As mentioned in (Reader 1998), language isn’t much use when hunting. There’s really no need to read the adventures of anthropologists gone native, from Colin Turnbull in The Forest People (Turnbull 1961), to Daniel Everett, who tell of their inability to move through the forest in perfect silence on a hunting expedition. As every hunter knowns (Forense 1862), language is not only superfluous, it’s to be avoided at all costs: vocal skills are used just for “faking natural sounds in order to lure their prey within range of their weapons” (Botha 2009).

But language does have something to say when it comes to hunting. Language in fact is fundamental if hunters are to peacefully share out game: it therefore emerges more as a means of negotiation (Reader 1998), rather than just gossip, or a way to pass on information.

This goes for every means of communication. While communication, to be efficient, has to pass on “useful” information, this does not necessarily have to be the case. The exabytes of cute kittens – hardly informative – sent over Facebook might have a role: communication is also used to create the system’s identity. The role of language and communication in general is also to make individuals feel – and therefore become – part of the system as a whole.

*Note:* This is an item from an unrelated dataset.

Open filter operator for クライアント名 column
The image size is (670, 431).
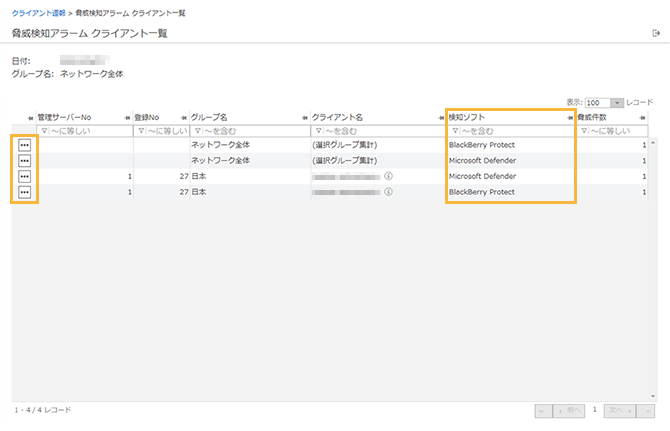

Language permits the constitution of the social body, a structure where the single elements go beyond collaboration. In Jean Jacques Rousseau’s words means “the total alienation of each associate, together with all his rights, to the whole community” (Rousseau 1762). We call it body for a reason: the citizens become the cells of an organism, they stop existing as a single element. When we raise an arm to defend our head from a dangerous object, there’s no altruism in the arm’s action: the cells of the arm wouldn’t survive outside the organism anyway: the self of the cells in the human body is a meta-self, transcendent, not immanent.

For Rousseau, in human societies, like in insect societies, the individual ceases to exist, and is alienated mainly thanks to shrewd communication – the conviction that every person has a well-defined role to play in society, and must play that role and no other.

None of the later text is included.